__PROBLEM DESCRIPTION__:
In the entries below, copy only the lines from the one that contains "You are a computer-use" through the last line, exactly, and omit any pictures.

===== DATASET ENTRIES =====

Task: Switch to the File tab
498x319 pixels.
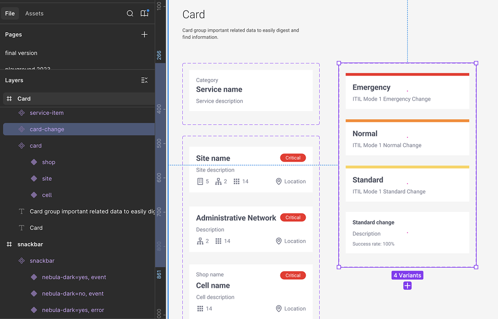Action: [x=10, y=14]
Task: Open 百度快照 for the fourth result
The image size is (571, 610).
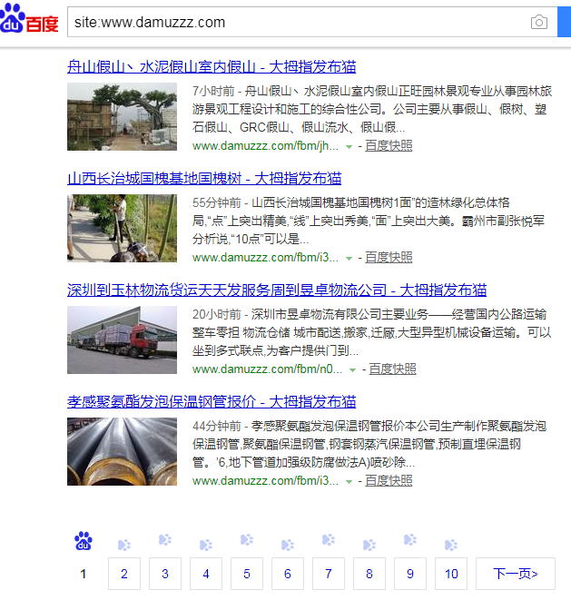Action: tap(389, 480)
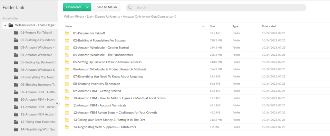This screenshot has width=330, height=136.
Task: Click sidebar folder icon for 09-Amazon FBM
Action: 16,92
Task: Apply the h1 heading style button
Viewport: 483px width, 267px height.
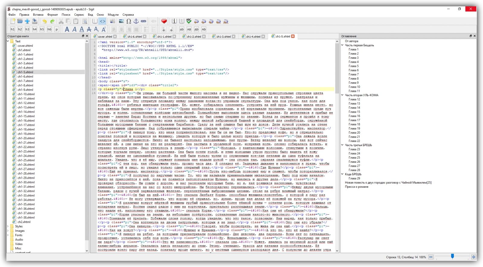Action: click(12, 29)
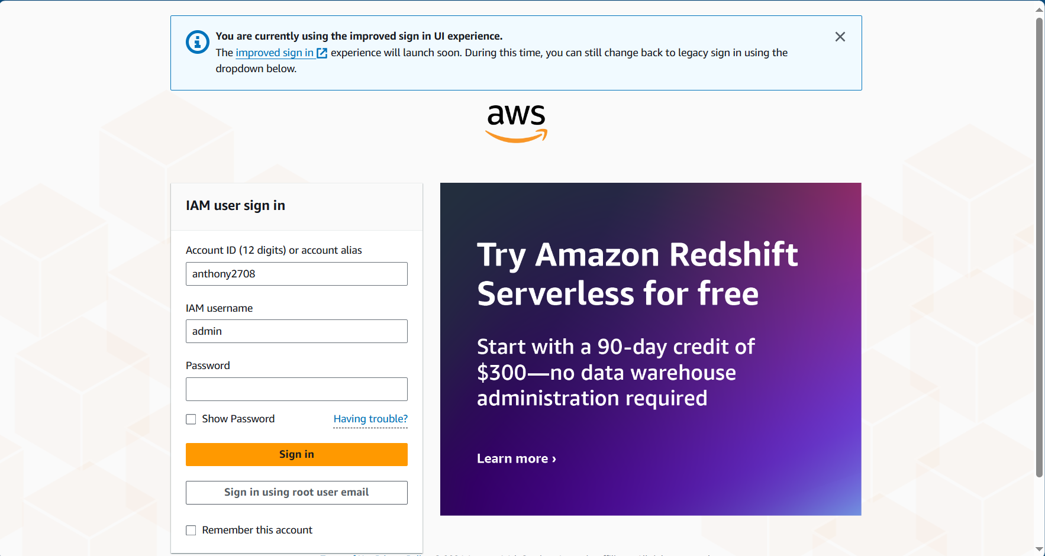Click the Account ID or alias field
Screen dimensions: 1045x556
296,274
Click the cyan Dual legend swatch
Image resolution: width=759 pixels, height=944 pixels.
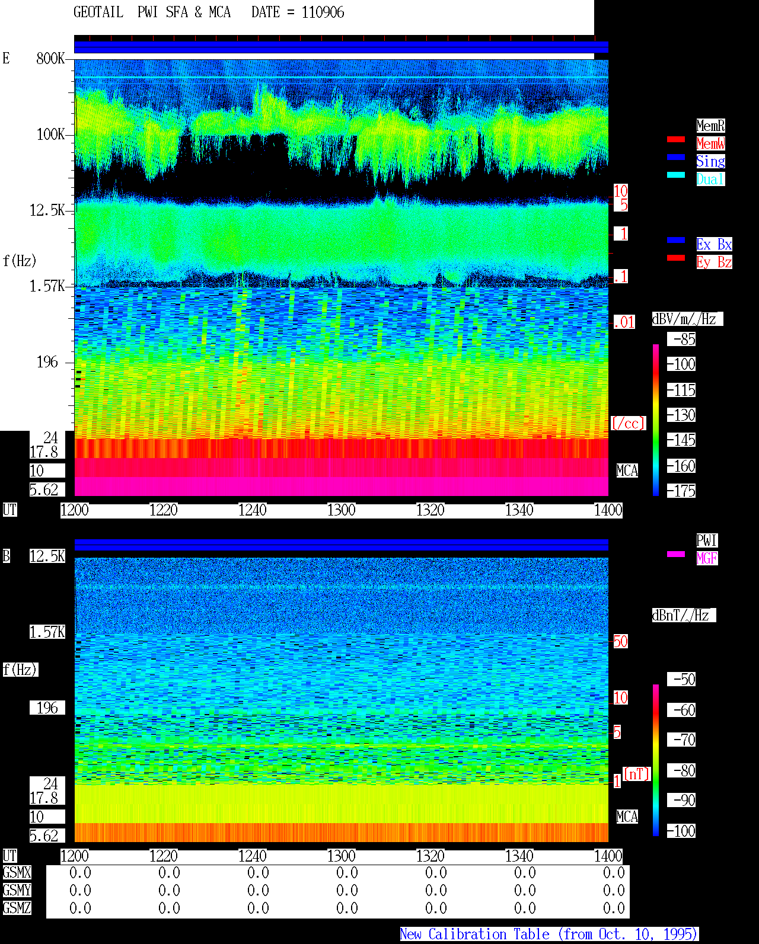[x=676, y=175]
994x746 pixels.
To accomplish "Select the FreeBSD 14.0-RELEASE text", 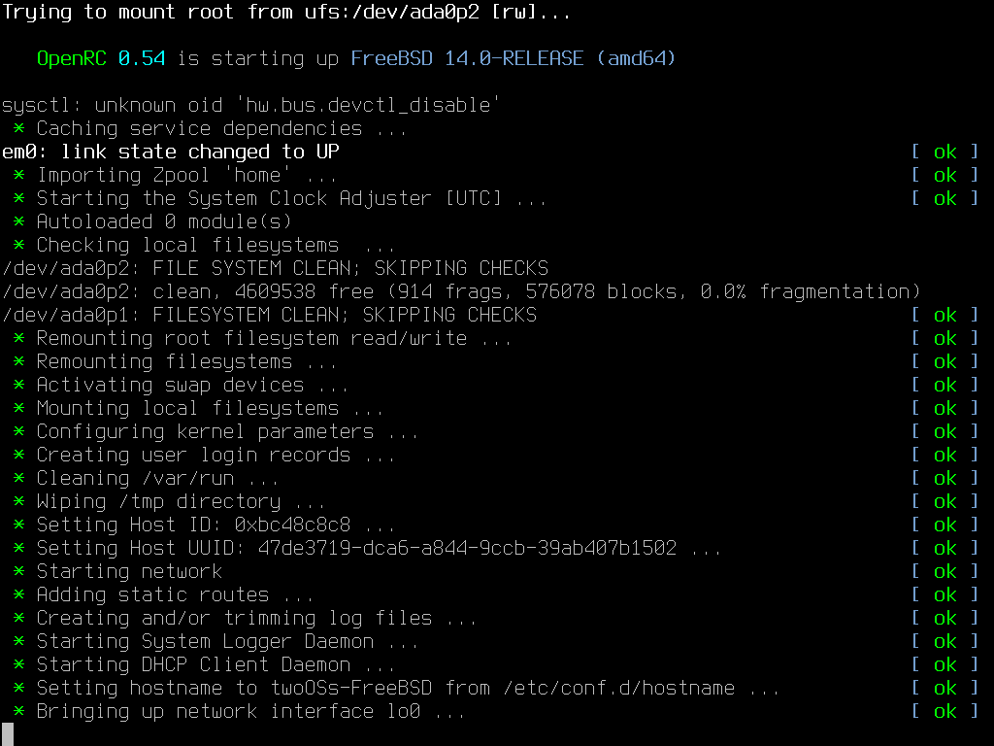I will tap(467, 58).
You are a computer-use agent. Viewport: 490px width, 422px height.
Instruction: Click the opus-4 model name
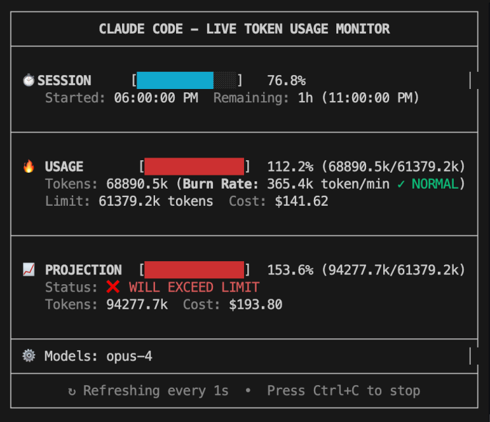pos(129,356)
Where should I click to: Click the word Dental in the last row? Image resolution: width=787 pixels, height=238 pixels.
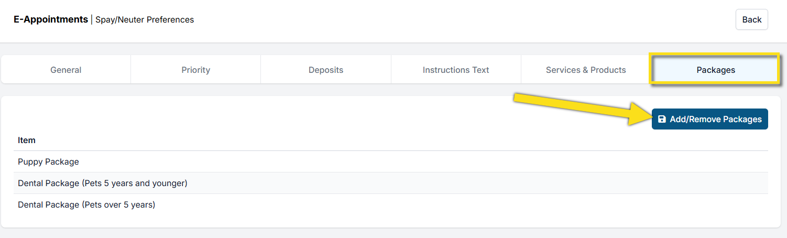31,204
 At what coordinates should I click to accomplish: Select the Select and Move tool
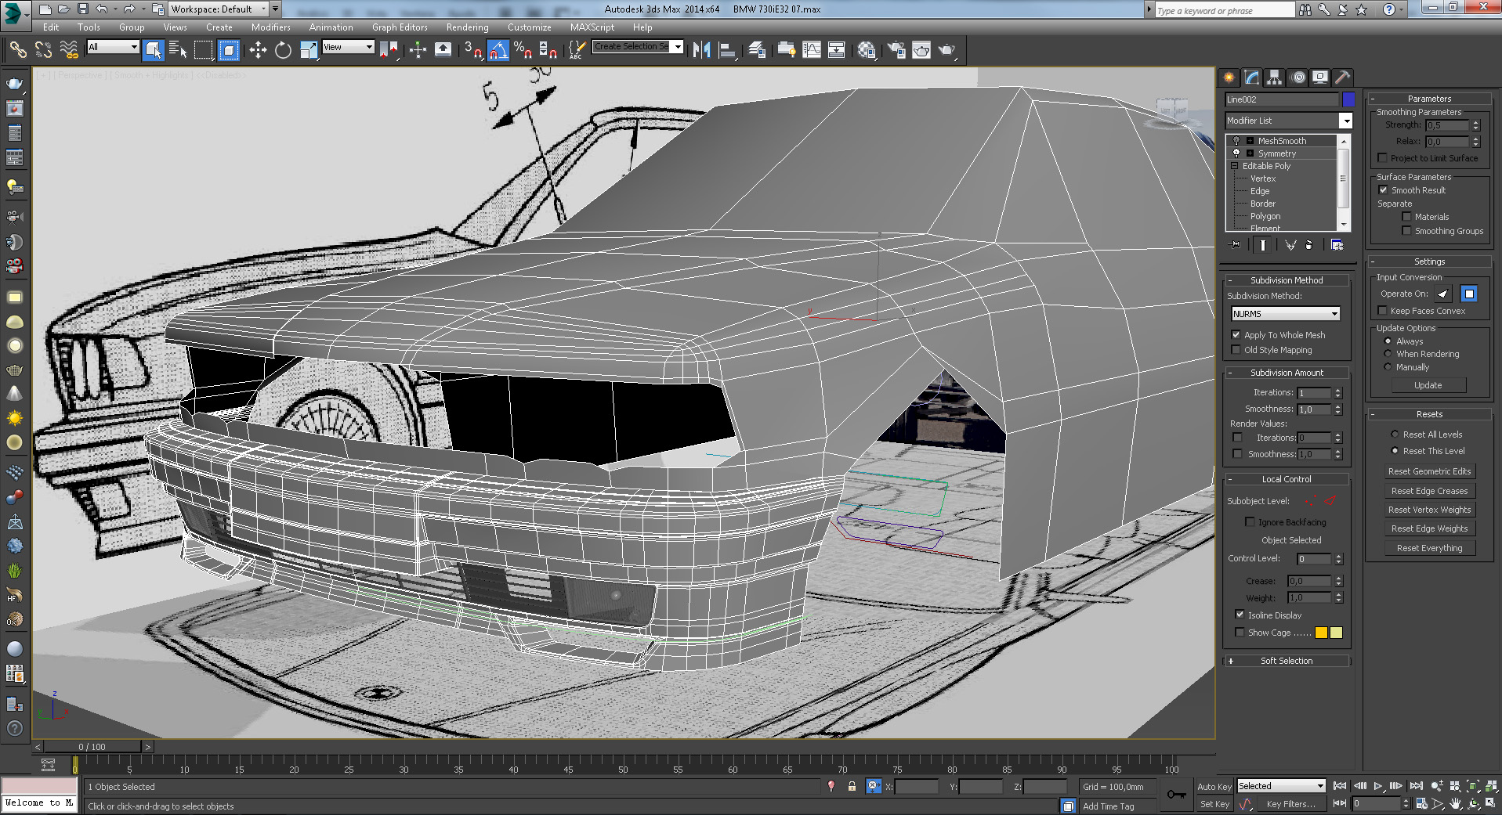point(258,51)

=====

__RESULT__:
You are a computer-use agent. Viewport: 490px width, 422px height.
Instruction: Click the opus-4 model name
pos(129,356)
Where should I click to: Click the word Dental in the last row? Image resolution: width=787 pixels, height=238 pixels.
31,204
 At what coordinates should I click to accomplish: Select the Select and Move tool
point(258,51)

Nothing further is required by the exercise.